I had used the server to store a simple clone from some other repository. Notice, a plain clone, not a mirror or a bare repository. Like every clone it contained .git directory.

The hook in Gitosis doesn't know what to do with a .git directory. It thinks that it's a repository in an empty name and aborts. Once I wiped out that clone everything resumed working nicely.

Editing authorized_keys should not be necessary normally.

I once had an authorization problem, the gitosis server kept asking me password even if I'd placed my public key before. I realized that gitosis gave me a warning "WARNING:gitosis.ssh:Unsafe SSH username in keyfile: 'myuser@myserver.pub'" when I've tried to commit and push my changes to gitosis.

Changing the user@host part in the keyfile and keyfile name solved my problem. somehow gitosis did not like previous one.

I finally got it working like this

git clone ssh://git@host:1337/home/git/repositories/gitosis-admin.git

where 1337 the port ssh is using.

Same problem, and in my case was that I had wrong authorized_keys in .ssh/. I must have messed it up at some point ...

Having moved to a new Ubuntu machine and run into this question myself, I saw a couple answers on here that got me moving in the right direction, namely using an absolute path to the .git files for each repository.

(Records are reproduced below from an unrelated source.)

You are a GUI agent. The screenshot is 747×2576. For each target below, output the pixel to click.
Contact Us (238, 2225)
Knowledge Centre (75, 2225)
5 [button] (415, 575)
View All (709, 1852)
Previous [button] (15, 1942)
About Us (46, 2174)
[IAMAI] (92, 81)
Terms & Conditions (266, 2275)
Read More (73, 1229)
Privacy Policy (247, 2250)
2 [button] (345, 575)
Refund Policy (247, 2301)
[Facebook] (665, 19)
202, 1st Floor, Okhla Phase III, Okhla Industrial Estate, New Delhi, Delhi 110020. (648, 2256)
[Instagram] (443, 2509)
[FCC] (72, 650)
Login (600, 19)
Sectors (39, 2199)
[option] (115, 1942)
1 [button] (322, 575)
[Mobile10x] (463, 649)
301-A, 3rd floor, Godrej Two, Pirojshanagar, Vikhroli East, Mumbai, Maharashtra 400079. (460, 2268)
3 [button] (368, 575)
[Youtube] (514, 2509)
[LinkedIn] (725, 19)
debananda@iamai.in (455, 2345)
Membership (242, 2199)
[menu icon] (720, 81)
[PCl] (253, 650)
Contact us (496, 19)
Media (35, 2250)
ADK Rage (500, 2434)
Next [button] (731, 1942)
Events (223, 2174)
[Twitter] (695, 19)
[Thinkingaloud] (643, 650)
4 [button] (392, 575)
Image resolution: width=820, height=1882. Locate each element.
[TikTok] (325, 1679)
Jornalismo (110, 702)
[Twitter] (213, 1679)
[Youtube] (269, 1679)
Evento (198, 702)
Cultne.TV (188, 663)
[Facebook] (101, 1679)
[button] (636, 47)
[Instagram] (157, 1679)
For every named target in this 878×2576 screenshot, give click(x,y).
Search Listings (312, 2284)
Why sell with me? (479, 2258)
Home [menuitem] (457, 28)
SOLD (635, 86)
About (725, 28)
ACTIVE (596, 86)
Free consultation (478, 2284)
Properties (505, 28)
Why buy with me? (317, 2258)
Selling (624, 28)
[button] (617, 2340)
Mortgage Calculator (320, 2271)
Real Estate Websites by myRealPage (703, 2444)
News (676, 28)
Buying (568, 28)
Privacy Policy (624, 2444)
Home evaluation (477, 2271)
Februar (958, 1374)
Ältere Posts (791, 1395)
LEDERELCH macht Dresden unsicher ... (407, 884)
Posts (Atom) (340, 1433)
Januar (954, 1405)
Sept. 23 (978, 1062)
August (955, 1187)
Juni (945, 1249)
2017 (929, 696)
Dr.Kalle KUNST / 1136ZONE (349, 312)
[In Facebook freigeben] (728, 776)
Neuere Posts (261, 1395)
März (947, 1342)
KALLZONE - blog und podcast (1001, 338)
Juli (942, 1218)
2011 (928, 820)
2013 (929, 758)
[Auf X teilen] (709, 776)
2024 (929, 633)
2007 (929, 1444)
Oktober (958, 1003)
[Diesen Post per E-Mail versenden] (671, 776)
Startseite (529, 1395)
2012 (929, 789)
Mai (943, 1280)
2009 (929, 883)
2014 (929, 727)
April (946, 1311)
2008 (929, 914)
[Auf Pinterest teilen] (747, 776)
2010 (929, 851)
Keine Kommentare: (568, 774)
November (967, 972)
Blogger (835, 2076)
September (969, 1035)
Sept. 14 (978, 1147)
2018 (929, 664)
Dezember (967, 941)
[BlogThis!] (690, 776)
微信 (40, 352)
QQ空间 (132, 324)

Experimenting a bit I noticed paths relative to the git user's home directory also worked, which shortened something like:

git@host:/var/git/repositories/project.git

down to

git@host:repositories/project.git

Playing a bit more I tried moving the project files from repositories right into git's home directory; now only the project is required:

git@host:project.git

It's a bit hacky, but I doubt will cause any harm. Would be good to know what changed, as I was hosting gitosis on another Ubuntu (older) and was able to have the projects inside the repositories directory with the last notation from above.

To gain more insight into auth issues, gather verbose debug log details: by using a

ssh -vvv gitosis@gitosis_host

direct manual-connect trick (which, phrased most importantly/generally, actually uses the most precise/direct context reference; in this case: actual ssh mechanisms rather than the tool-distant - and thus by necessity less precise - git handling!).